═══ Passage provided ═══

# Partitions



## gozzygozborn (Feb 26, 2013)

I want to expand my partitions because i have 931.50GB of unallocated space, but when i right click a partition to click expand it is grayed out. PLEASE HELP! I am frustrated.:banghead:


----------



## Masterchiefxx17 (Feb 27, 2010)

You can format that space to make Windows recognize the space.


----------



## gozzygozborn (Feb 26, 2013)

once i format it to a new drive letter will i be able to add it to OS (C or recovery image (D?


----------



## gozzygozborn (Feb 26, 2013)

What happened was i upgraded to a 2tb sshd from a 1tb hdd and i copied it with macrium reflect but it kept the same partitions size so now i have 1tb of unallocated space.


----------



## Masterchiefxx17 (Feb 27, 2010)

As long as the blank partition does not contain any page files, boot files, or second operating system, you can merge them using Disk Management.

By "D" I mean the area that you wish to merge with "C".


1. Back up to an external device any important data on D and, optionally, move the same important data from D to C.

2. Right-click Computer > Manage > Storage > Disk Management, then right-click the graphic of the D partition and select Delete. The partition returns to Unallocated for a Primary Partition or Free Space if it‘s a Logical Drive within an Extended Partition. Delete the partition if it is an Extended partition.

3. Now right-click the graphic of the C partition and select Extend.


----------



## gozzygozborn (Feb 26, 2013)

once i format a new partition but then delete it, it goees back to unallocated space and am back where i started. As for the OS partition, the only option i have to edit it is shrink volume.


----------



## gozzygozborn (Feb 26, 2013)

i attached a screenshot if it helps


----------



## Stancestans (Apr 26, 2009)

You may have to use third party software to merge or resize/extend the OS and/or Recovery partitions to occupy the unallocated 1tb space. My personal favorite is EASEUS Partition Master (Home edition is free software). Download it from the link on my signature or just Google it. Install and run it then all you have to do is select the partition to expand and click on the Resize button or simply right click and select Resize. The dialogs that open are easy to understand and use. Note that a reboot may be necessary to apply changes made to the partition on which a live OS resides.


----------



## gozzygozborn (Feb 26, 2013)

maybe i am missing something but that doesn't work either.


----------



## Masterchiefxx17 (Feb 27, 2010)

I would use this here:

GParted -- Screenshots


----------



## spunk.funk (May 13, 2010)

To Expand a partition, there must be *Unallocated Space* directly to the_ Right_ of the partition you want to Extend. You have your *Recovery partitions* directly to the Right of your *C:* drive, so you cannot Extend the *C: *drive. You possibly can _Move_ the *Recovery partition* to the end of the drive using a Gparted boot CD, but this may damage it so you will not be able to access it if you need to reset to Factory Defaults.You can just Right click the *Unallocated Space* and create another partition to use to store files on.


----------



## Stancestans (Apr 26, 2009)

Is this recovery image the OEM factory image or one created by Windows Backup? If it is the OEM recovery, I'd suggest you create a set of recovery discs before moving the recovery partition because doing so may prevent the factory restore utility from accessing it. Usually there is a backup program installed by the OEM for creating the set of recovery discs, the main reason being to enable users to reclaim the HDD space used by the recovery partition. If no such program is installed and you don't wanna risk losing access to the OEM recovery partition/utility, then I would advise not to move it and instead just created a third partition in the unallocated space and use it for storage as already suggested.


----------

═══ Dataset extract ═══

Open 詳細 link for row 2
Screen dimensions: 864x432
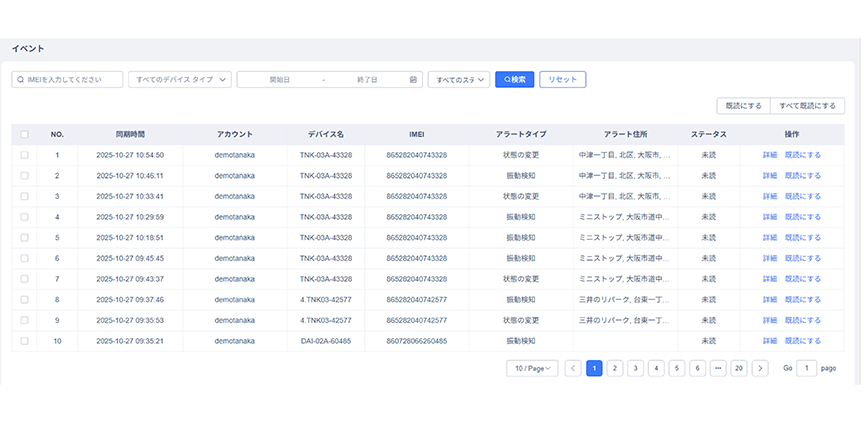pos(769,176)
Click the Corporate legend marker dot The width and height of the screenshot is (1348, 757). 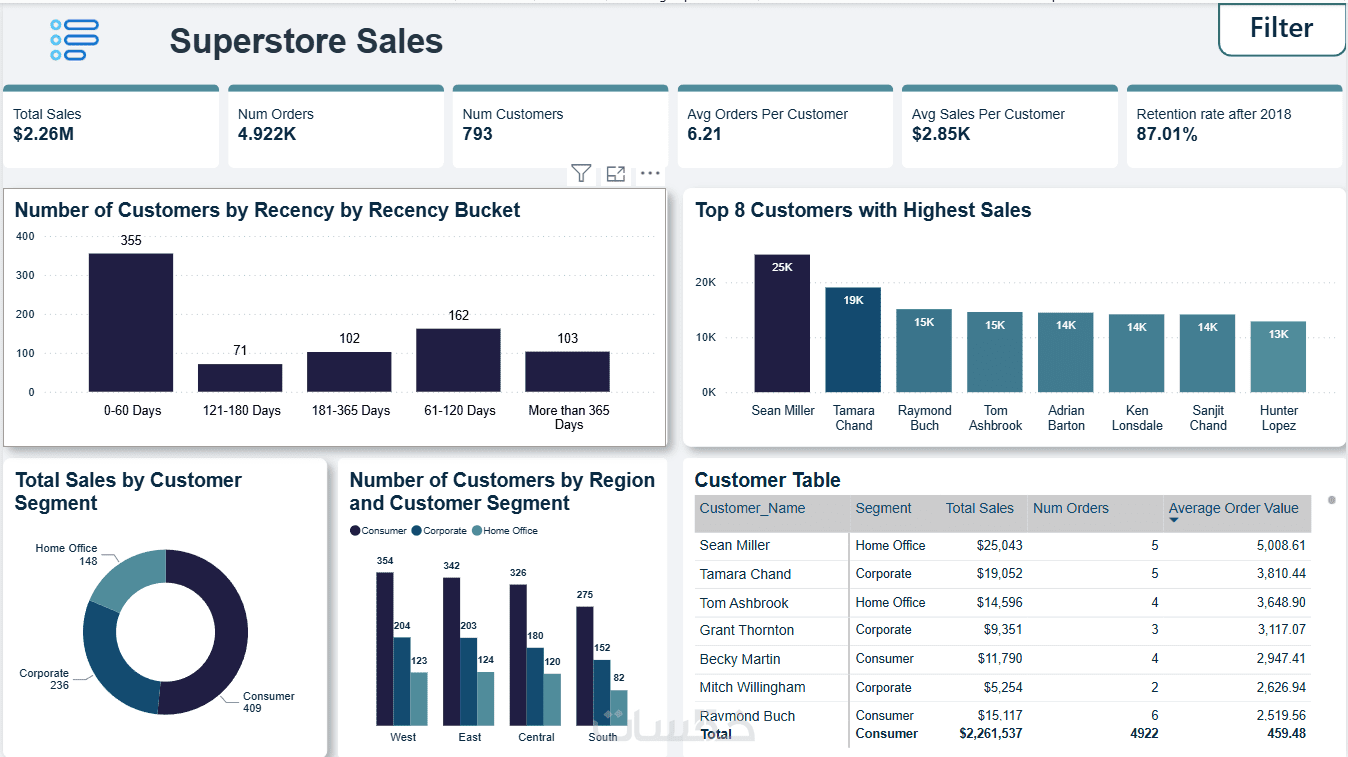416,531
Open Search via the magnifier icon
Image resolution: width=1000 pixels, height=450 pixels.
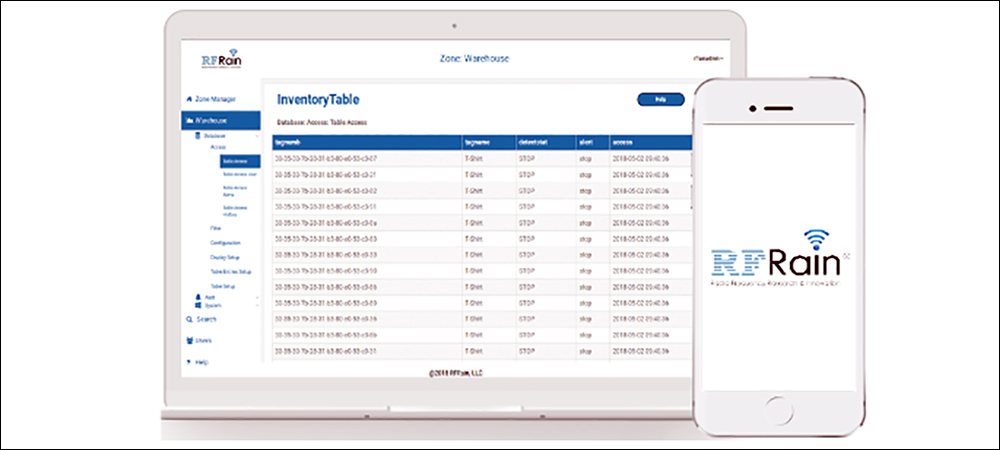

═══

▸ Things to do:
1 > According to the partitions thread, why can't the C: drive be extended into the unallocated space? Answer in one to three sentences.
2 > Please return the stretch of the partitions thread from "2. Right-click Computer" through "and select Extend.", copied word for word.
Rely only on the partitions thread, not on the records.

▸ Solution list:
1 > To extend a partition, the unallocated space has to be directly to the right of it. On this drive, the Recovery partitions sit directly to the right of C:, so the unallocated space isn't next to it.

2 >
2. Right-click Computer > Manage > Storage > Disk Management, then right-click the graphic of the D partition and select Delete. The partition returns to Unallocated for a Primary Partition or Free Space if it‘s a Logical Drive within an Extended Partition. Delete the partition if it is an Extended partition.

3. Now right-click the graphic of the C partition and select Extend.